Linkage Between Community Ecology and Microevolution
Study of the linkage between species diversity and community change vs. genetic diversity and evolution within species offers a platform in which to explore co-varying ecological and evolutionary dynamics. We have a lot of empirical evidence on the influence of biotic interactions on patterns of natural selection and adaptation within species. There is some work on the effects of genetic variation within species on community structure, but very little on the effects of evolution within populations on community structure and change. In the future, I plan to pursue work and welcome graduate students who are interested in the latter area of research.
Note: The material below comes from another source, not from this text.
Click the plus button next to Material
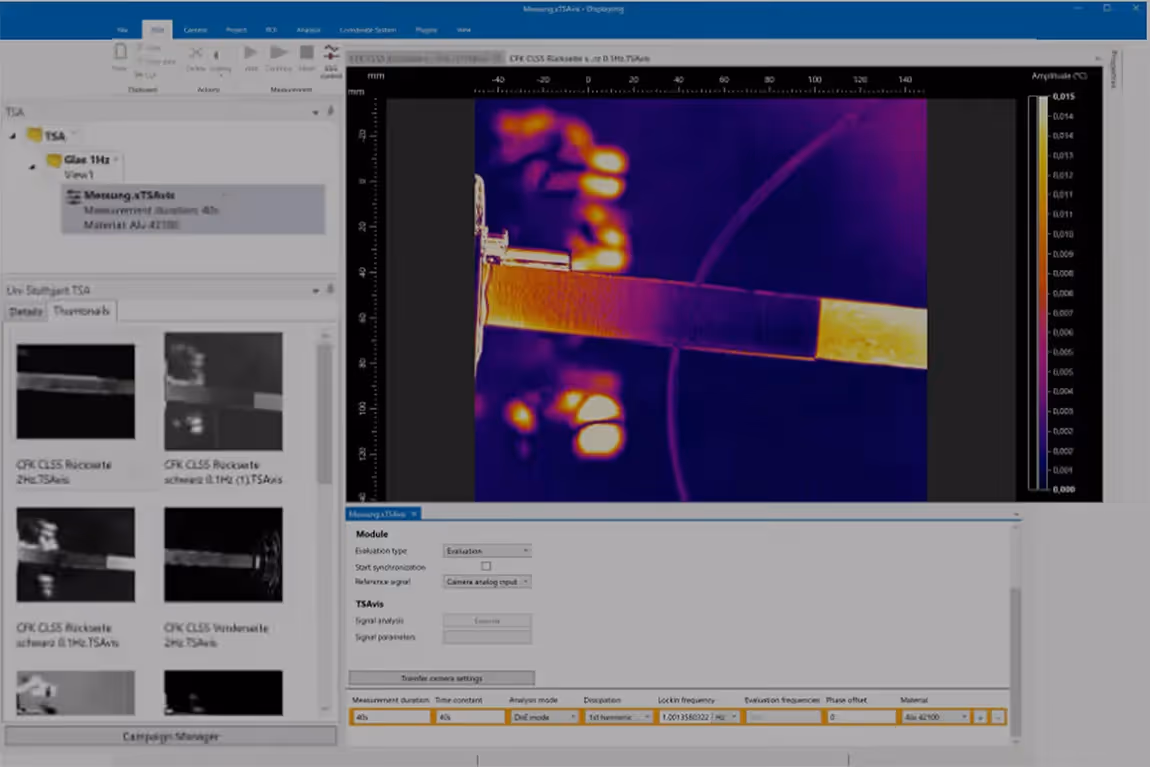 (981, 717)
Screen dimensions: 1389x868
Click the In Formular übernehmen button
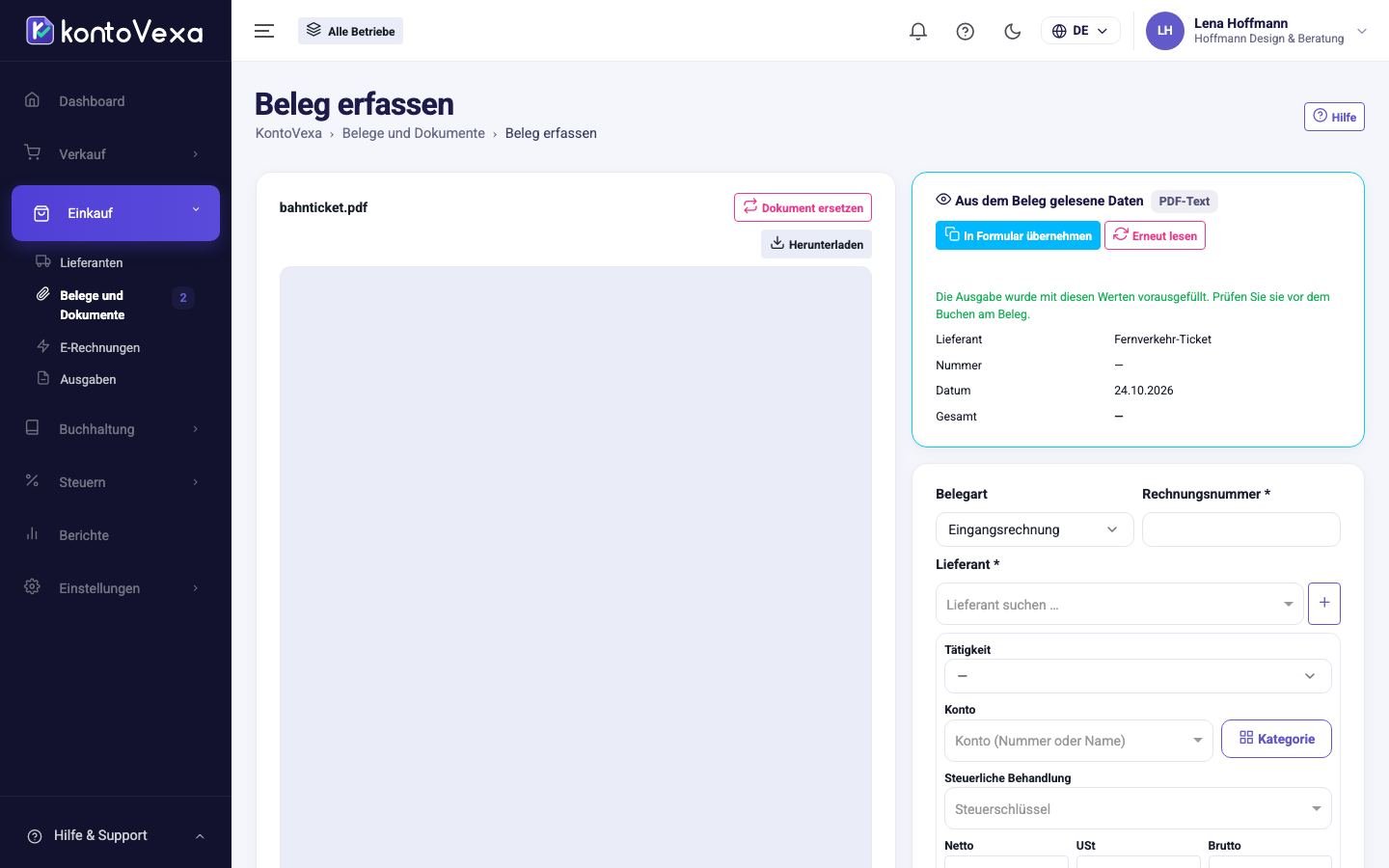pyautogui.click(x=1018, y=235)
Plant Pollinator Interactions and the Evolution of Plant Mating Systems
I have had a long-standing interest in plant-pollinator interactions and plant mating system evolution. Currently, I am involved in two collaborative projects in this area. The first is with Drs. Ruben Alarcon (Carl Hayden Bee Research Center, USDA Lab, Tuscon, Arizona) and Judith Bronstein (University of Arizona) on community-level patterns of plant-pollinator interactions in the Sonoran desert. Second I am a participant in a workshop initiated by Drs. Susan Kalisz (University of Pittsburgh) and Mark Johnson (Dalhousie University) and sponsored by the National Evolutionary Synthesis Center (NESCent) on the causes of mixed mating (outcrossing and selfing) in plants (see also, the pollination work under limits to range edges).
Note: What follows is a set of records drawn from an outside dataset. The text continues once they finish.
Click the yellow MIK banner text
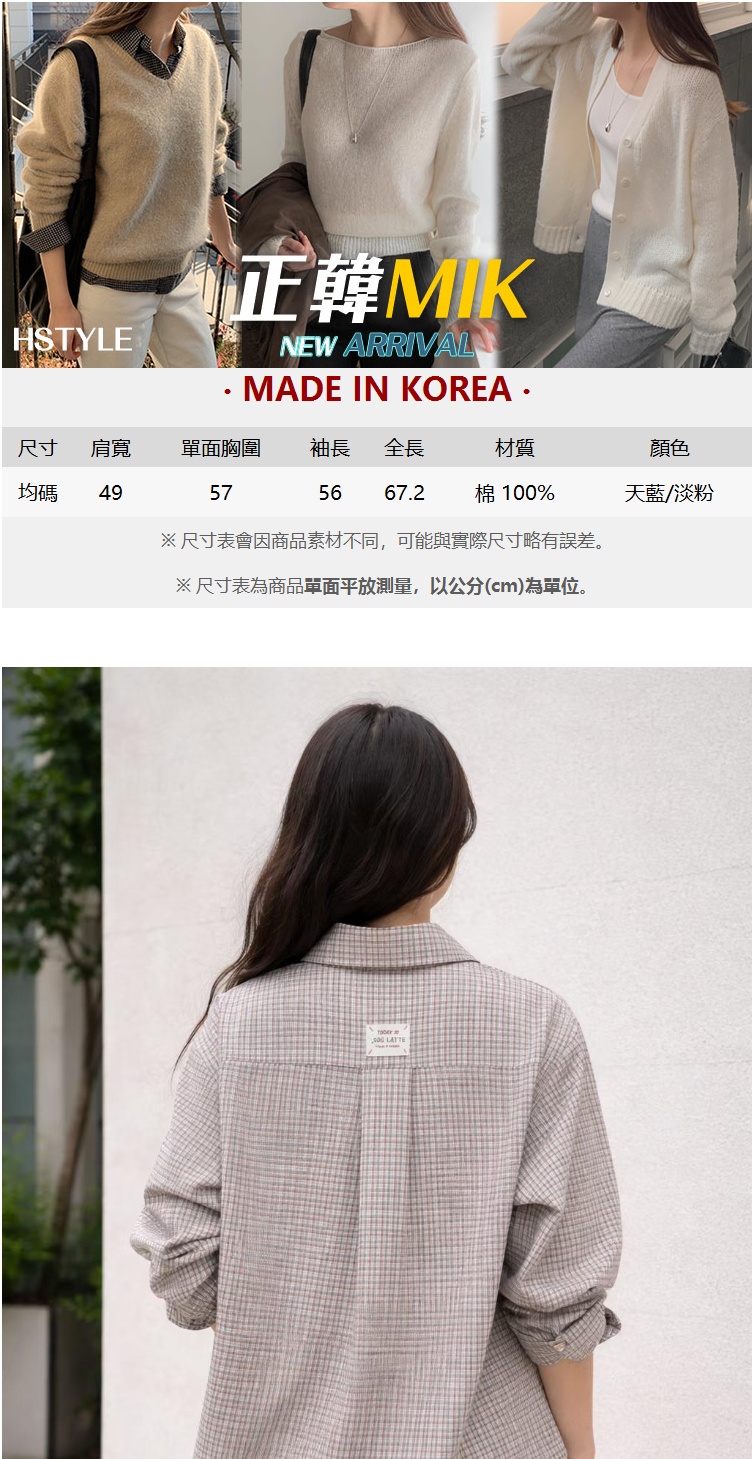 coord(460,291)
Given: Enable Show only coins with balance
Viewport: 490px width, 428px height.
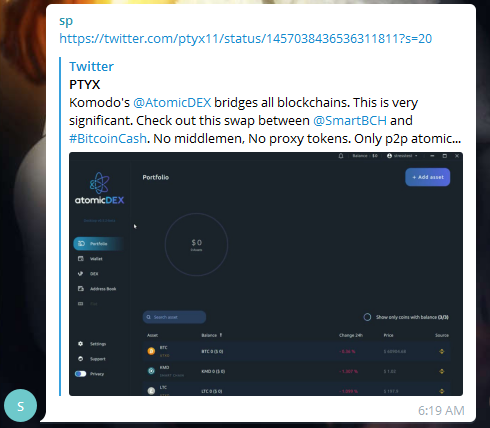Looking at the screenshot, I should coord(367,317).
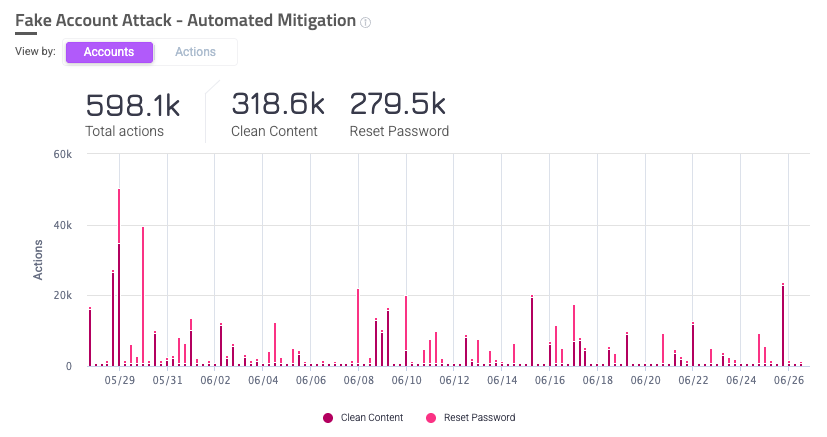827x437 pixels.
Task: Click the info icon beside the chart title
Action: pyautogui.click(x=366, y=22)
Community Patterns of Plant-Pollinator Interactions
Dr. Ruben Alarcon and I characterized whole community-level networks of plant pollinator interactions in a Sonoran desert community over two years (Alarcon et al., unpubl. data). Although plant-pollinator relationships have been well characterized for particular plant species, patterns of community structure have recently become the focus of pollination research. Our first goal is to describe specialization vs. generalization in resource use by bees and plants. Specialization vs. generalization is also being quantified through analysis of plant species diversity in the pollen loads of bees collected in the field. The data will allow us to analyze the structure of the network of plant-pollinator interactions at the community level. The second goal of this project is to examine one potential cause of patterns of visitation and network structure, namely a matching between the morphology of bees and the flowers they visit.
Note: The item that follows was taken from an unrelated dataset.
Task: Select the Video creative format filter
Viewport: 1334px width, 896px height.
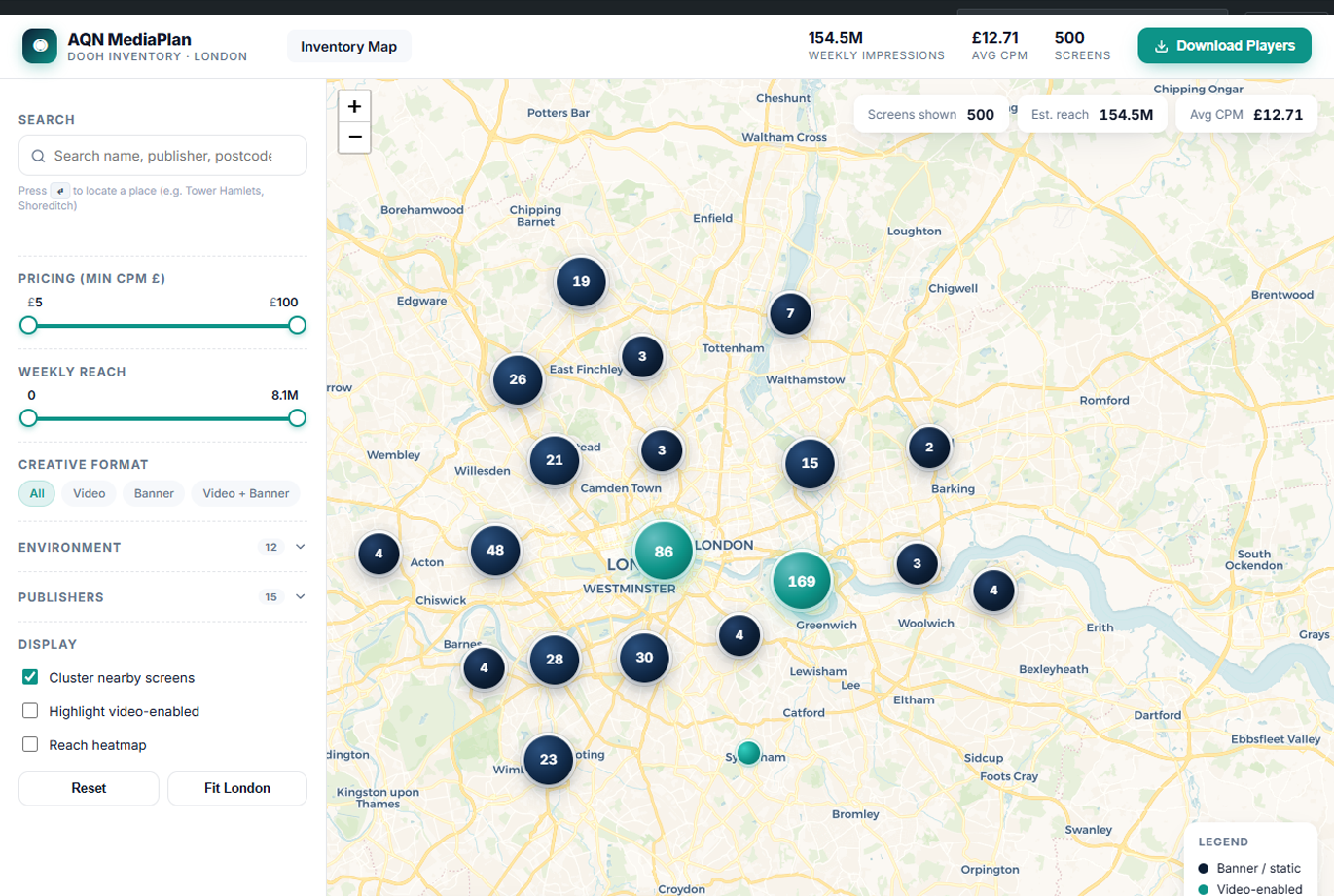Action: click(88, 493)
NESCent Workshop on Mixed Mating in Plants
Our workshop entitled "The Paradox of Mixed Mating in Flowering Plants" addresses the question of why so many plant species exhibit a pattern of mixed outcrossing and selfing. Most theoretical models predict that species should evolve toward complete selfing or outcrossing, depending on the genetic transmission advantage of selfing vs. the disadvantage of inbreeding depression. Participants in the workshop are developing models that identify the evolutionary circumstances that favor a mixed mating system (Johnston et al., in press; Porcher et al., in review) and empirical methods for evaluating the evolution of mating systems in the field (Eckert et al., in review). Other papers that will ensue from the workshop use a database of mating system estimates across flowering plants to: (1) examine relationships between floral and plant morphology and ecology and mating system; and (2) the relationship between outcrossing rates and inbreeding depression across taxa.